D. Cross Appeal on Rule 54(d)
There is a strong presumption under
III. Conclusion
We AFFIRM the district court‘s grant of summary judgment on all three claims. We VACATE and REMAND solely for a redetermination of whether costs should be awarded to Allstate.
Notes
To establish a prima facie case, each Appellant must show that: (1) he is a member of a protected class; (2) he was qualified for the position that he held; (3) he suffered an adverse employment action; and (4) he was replaced by someone younger. See Meinecke v. H&R Block of Houston, 66 F.3d 77, 83 (5th Cir.1995).

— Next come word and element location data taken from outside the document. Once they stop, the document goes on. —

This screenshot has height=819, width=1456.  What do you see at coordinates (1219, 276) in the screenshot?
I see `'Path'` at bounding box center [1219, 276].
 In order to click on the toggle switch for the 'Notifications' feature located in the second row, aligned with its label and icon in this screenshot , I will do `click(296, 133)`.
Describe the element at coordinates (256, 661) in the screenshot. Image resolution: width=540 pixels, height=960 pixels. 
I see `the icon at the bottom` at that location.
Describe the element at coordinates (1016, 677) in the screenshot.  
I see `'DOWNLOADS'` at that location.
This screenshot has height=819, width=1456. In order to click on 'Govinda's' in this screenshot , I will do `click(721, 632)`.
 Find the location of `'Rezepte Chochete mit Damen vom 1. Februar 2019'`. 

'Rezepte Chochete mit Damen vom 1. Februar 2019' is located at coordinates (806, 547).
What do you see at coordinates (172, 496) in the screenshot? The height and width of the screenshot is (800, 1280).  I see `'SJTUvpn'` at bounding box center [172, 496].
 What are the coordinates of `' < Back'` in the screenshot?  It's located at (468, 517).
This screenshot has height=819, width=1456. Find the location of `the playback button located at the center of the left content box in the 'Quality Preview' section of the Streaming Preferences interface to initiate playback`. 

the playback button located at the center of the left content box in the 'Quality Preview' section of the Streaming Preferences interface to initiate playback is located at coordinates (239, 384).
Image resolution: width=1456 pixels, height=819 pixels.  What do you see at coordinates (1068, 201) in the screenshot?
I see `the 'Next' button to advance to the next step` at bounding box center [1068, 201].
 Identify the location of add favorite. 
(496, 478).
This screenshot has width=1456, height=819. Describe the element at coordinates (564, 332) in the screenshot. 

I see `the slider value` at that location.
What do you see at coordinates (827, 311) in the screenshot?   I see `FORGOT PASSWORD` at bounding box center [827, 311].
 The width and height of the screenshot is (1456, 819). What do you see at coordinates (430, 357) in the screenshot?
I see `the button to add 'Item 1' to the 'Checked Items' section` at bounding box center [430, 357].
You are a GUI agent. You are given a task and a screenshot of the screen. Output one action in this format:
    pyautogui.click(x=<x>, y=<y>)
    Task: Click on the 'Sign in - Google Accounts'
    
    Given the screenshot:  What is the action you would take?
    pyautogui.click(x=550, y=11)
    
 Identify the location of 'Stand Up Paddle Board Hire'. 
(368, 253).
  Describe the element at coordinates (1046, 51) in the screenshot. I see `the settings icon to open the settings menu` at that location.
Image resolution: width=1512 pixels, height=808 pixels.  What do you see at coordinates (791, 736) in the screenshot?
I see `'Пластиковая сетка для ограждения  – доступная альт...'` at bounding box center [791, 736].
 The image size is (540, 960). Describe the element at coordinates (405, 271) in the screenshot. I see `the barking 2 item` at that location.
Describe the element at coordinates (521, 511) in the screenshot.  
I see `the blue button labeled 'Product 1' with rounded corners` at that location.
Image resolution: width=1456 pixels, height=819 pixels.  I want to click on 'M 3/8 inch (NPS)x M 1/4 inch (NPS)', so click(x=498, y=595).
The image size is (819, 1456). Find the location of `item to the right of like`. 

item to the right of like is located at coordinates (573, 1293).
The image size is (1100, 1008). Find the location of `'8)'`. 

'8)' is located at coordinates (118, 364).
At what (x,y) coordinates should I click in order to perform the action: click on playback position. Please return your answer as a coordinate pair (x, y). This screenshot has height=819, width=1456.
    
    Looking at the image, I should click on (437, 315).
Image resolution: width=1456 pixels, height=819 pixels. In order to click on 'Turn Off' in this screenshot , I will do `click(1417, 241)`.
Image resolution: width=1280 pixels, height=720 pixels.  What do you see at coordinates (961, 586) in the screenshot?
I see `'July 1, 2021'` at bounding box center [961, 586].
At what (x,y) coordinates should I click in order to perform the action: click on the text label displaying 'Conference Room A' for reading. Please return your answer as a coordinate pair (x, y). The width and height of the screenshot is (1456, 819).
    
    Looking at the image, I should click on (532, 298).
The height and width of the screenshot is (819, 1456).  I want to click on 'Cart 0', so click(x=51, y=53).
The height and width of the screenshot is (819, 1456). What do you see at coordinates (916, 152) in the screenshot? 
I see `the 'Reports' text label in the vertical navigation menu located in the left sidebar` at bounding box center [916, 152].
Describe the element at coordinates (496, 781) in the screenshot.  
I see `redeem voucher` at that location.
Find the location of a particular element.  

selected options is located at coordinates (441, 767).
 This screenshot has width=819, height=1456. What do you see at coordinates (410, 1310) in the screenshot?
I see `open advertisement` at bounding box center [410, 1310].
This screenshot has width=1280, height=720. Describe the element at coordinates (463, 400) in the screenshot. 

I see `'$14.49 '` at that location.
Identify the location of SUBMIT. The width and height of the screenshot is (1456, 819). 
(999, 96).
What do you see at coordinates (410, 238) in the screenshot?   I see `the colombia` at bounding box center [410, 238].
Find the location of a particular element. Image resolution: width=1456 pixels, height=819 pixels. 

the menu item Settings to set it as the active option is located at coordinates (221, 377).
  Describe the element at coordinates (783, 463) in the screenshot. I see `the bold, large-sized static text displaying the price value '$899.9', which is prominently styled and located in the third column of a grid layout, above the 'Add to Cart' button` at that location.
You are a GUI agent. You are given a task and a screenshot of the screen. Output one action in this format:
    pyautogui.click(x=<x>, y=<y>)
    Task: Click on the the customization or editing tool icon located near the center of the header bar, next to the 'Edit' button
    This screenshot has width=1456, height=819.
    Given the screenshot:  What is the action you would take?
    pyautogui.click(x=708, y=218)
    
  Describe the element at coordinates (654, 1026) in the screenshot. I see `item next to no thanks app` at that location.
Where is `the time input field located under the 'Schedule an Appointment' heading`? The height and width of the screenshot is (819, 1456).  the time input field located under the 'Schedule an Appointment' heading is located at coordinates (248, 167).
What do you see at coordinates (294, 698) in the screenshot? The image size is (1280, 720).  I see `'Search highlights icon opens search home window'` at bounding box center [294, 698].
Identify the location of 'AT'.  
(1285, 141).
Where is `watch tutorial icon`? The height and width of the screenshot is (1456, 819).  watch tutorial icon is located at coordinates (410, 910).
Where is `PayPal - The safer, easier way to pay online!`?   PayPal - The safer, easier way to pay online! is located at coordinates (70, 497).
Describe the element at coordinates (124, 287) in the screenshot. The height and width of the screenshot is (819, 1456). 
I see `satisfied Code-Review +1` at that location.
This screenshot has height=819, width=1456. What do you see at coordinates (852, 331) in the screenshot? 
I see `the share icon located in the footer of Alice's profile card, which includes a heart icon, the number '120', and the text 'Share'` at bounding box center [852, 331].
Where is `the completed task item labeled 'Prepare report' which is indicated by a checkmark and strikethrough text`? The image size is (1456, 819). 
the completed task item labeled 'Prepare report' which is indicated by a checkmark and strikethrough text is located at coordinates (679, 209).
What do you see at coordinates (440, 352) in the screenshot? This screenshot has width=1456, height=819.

The “short test” is found within § 541.214. It reads, in pertinent part:
(a) [Section] 541.2 contains a special proviso including within the definition of “administrative” an employee who is compensated on a salary or fee basis at a rate of not less than $250 per week exclusive of board, lodging, or other facilities, and whose primary duty consists of either the performance of office or nonmanual work directly related to management policies or general business operations of the employer or the employer‘s customers, or the performance of functions in the administration of a school system, or educational establishment or institution, or of a department or subdivision thereof, in work directly related to the academic instruction or training carried on therein, where the performance of such primary duty includes work requiring the exercise of discretion and independent judgment. Such a highly paid employee having such work as his or her primary duty is deemed to meet all the requirements in § 541.2(a) through (e). If an employee qualifies for exemption under this proviso, it is not necessary to test the employee‘s qualification in detail under § 541.2(a) through (e).